GPU Architecture and Positioning

Faster and more efficient – that’s how Nvidia promotes its Kepler architecture. But how did they intend to increase efficiency and performance of their new GPUs? DirectX 11 still being the newest API for 3D applications, both GPU developers have focused on polishing off their existing DirectX 11 implementations. As you already know, AMD replaced its VLIW architecture with GCN, which is more GPGPU oriented. Nvidia's previous architecture, codenamed Fermi, was originally developed for DirectX 11 and GPGPU and had no downright weak spots. How could it be optimized further? Towards higher performance and energy efficiency, of course. So, here is the Kepler architecture:

The Kepler is similar to the Fermi architecture in its general topology and structure, so we will just cover the changes here.

Like the previous generation of Nvidia’s GPUs, the GK104 contains a GigaThreadEngine, memory controllers, L2 cache for data and instructions, raster back-ends, and Graphics Processing Clusters responsible for computing and texture-mapping operations. The GeForce GTX 680 has as many as four GPCs, each comprising a Raster Engine and several stream multiprocessors which are now called SMXs rather than SMs as in the Tesla and Fermi architectures.
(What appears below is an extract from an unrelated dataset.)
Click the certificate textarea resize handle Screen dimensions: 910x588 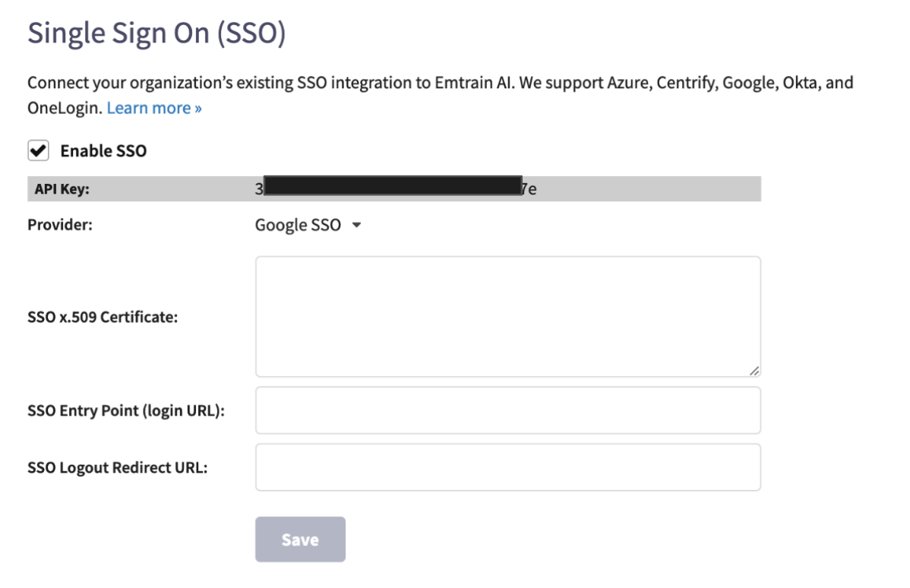[x=754, y=370]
With the GK104, each GPC contains two SMXs as opposed to the Fermi’s four SMs in each GPC.

Being the basic building block of the Kepler architecture, an SMX contains:

For easier reading, the next table summarizes the architectural differences between the GK104, GF114 and GF110:

It can be noted that the GK104 is structurally closer to the GF114 rather than to the GF110. This seems to be another indication that the GK104 is a flagship solution but temporarily and will eventually be replaced by a GK110 that is going to feature some GPGPU optimizations.

Thanks to the new SMX design, the GK104 has got a lot of execution units, surpassing the GeForce GTX 580 in nearly every parameter. It has half the latter's geometry-processing units but each of those units has double performance. And the transistor count has only increased by 18% at that: from 3 billion in the GeForce GTX 580 to 3.54 billion in the GeForce GTX 680.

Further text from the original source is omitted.